Cercopidae Sapsuckers

2 06 2007

cercopid

(The bubbly protection of the meadow spittlebug on a goldenrod stem)

Behold the meadow spittlebug (Philaenus spumarius), a homopteran in the family Cercopidae.

What’s that you say? You only see frothy bubbles? Well, my friend, deep within that sputum-y layer is a xylem-sucking fiend, tapping into the nutrient-poor system plants use to transport liquids for food. Technically, those bubbles aren’t spit because they’re not formed using the mouth but rather, erm, the other end. Dig down through the flatulent rear-end madness, and what you will find is a young “froghopper” in its nymph stage.

spittle1spittle2spittle4

Why all the spittle?

Turns out it’s not all that complex. This spittl-y shield works like the “brilliant pebbles” of our vaunted Strategic Defense Initiative were supposed to work (some would say even better), keeping predators at bay through a layer of insulating tiny bubbles that hide the nymphs from a world full of hurt while they grow.

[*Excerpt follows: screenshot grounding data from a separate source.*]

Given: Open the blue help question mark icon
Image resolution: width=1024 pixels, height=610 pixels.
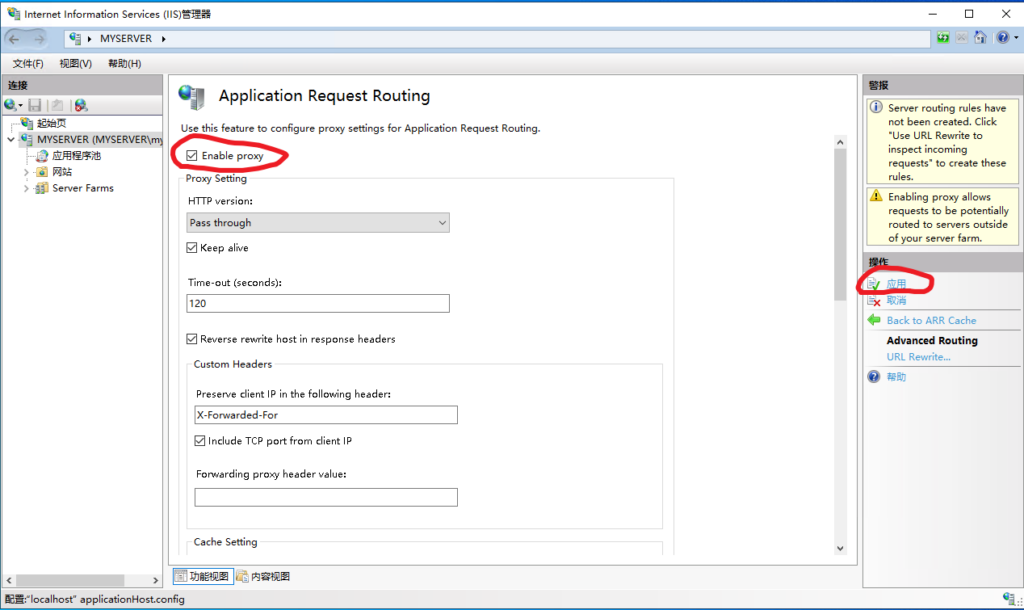Looking at the screenshot, I should (x=1000, y=38).
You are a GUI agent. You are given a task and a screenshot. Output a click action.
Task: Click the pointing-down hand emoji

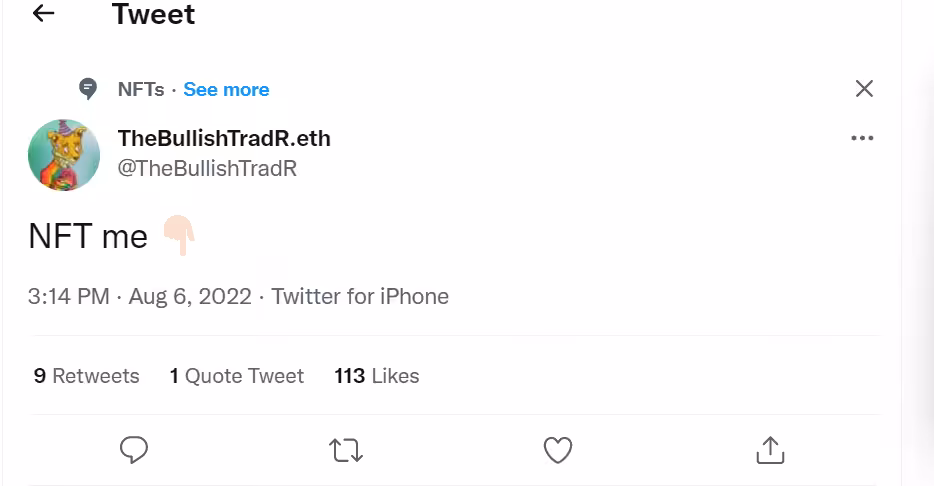coord(179,235)
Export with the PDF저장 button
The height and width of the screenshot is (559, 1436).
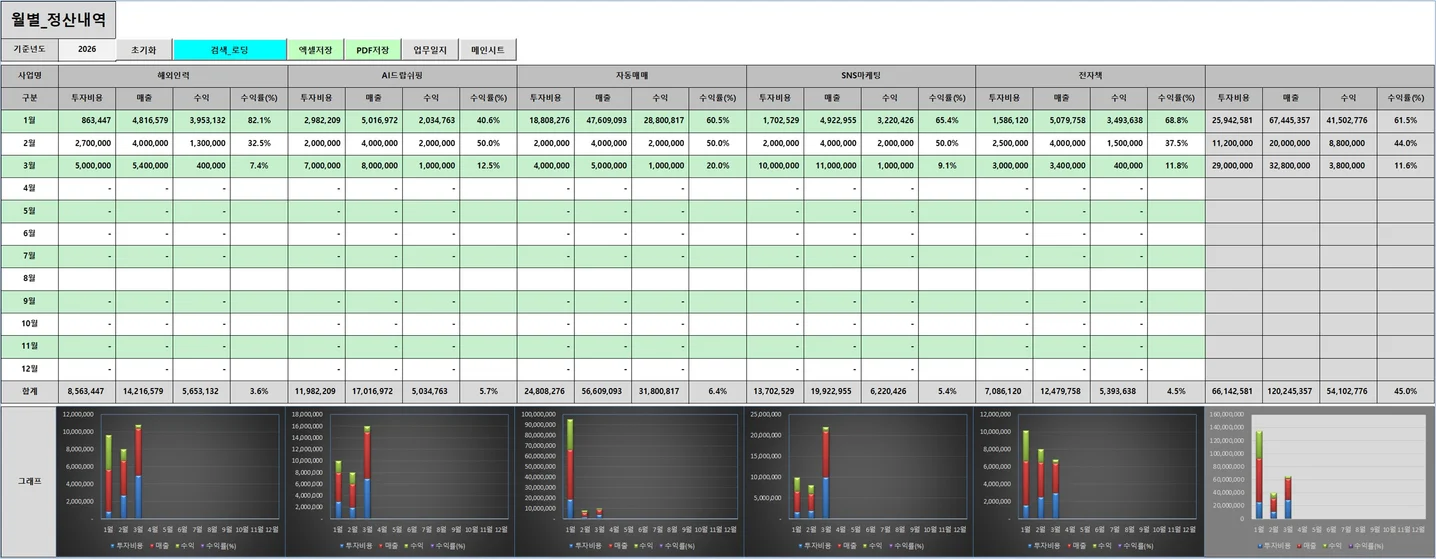(x=372, y=50)
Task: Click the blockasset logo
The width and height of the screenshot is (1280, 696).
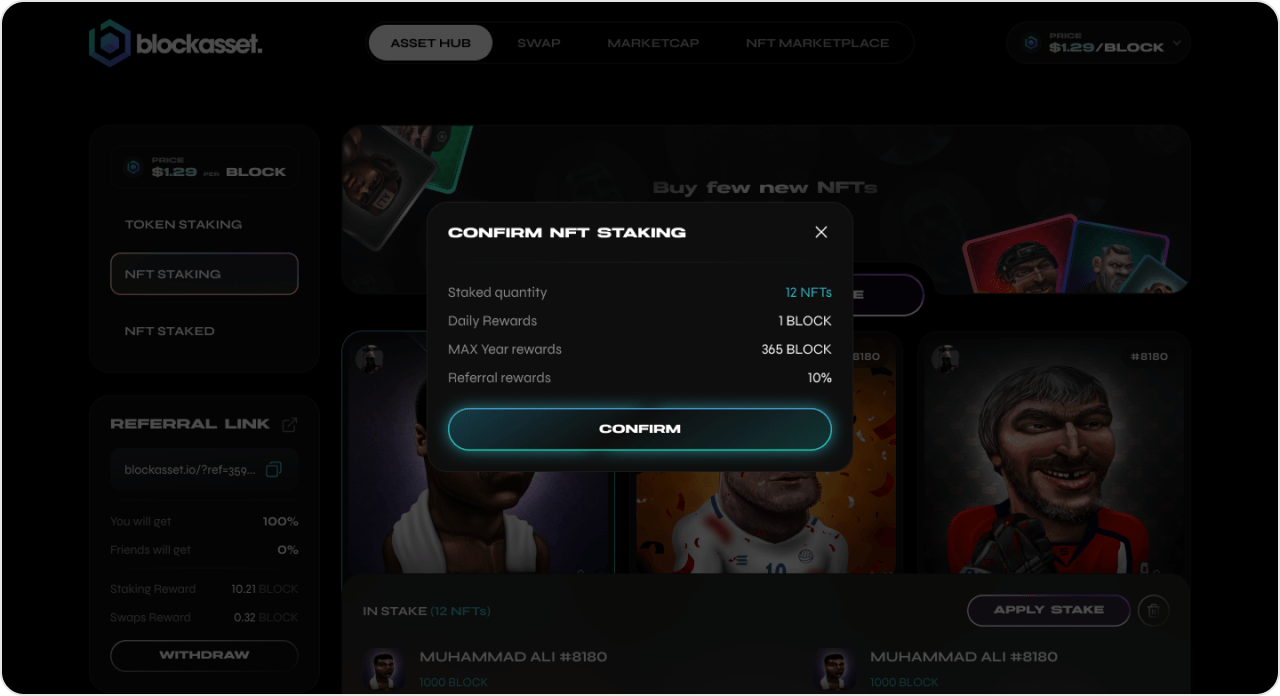Action: click(x=176, y=43)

Furthermore, these bubbles give the froghopperitos a moist shield to prevent dessication, something the SDI never managed to work into its plan (perhaps they could have partnered with that lotion obsessed guy from Silence of the Lambs?).

In any case, the spittlebugs seem to be having a good year this year, and I’m finding them in nearly every patch of goldenrod around. How ’bout you?

UPDATE: check out the comments for some good revisions from Vasha–looks like the anti-dessication angle might not be all it’s cracked up to be…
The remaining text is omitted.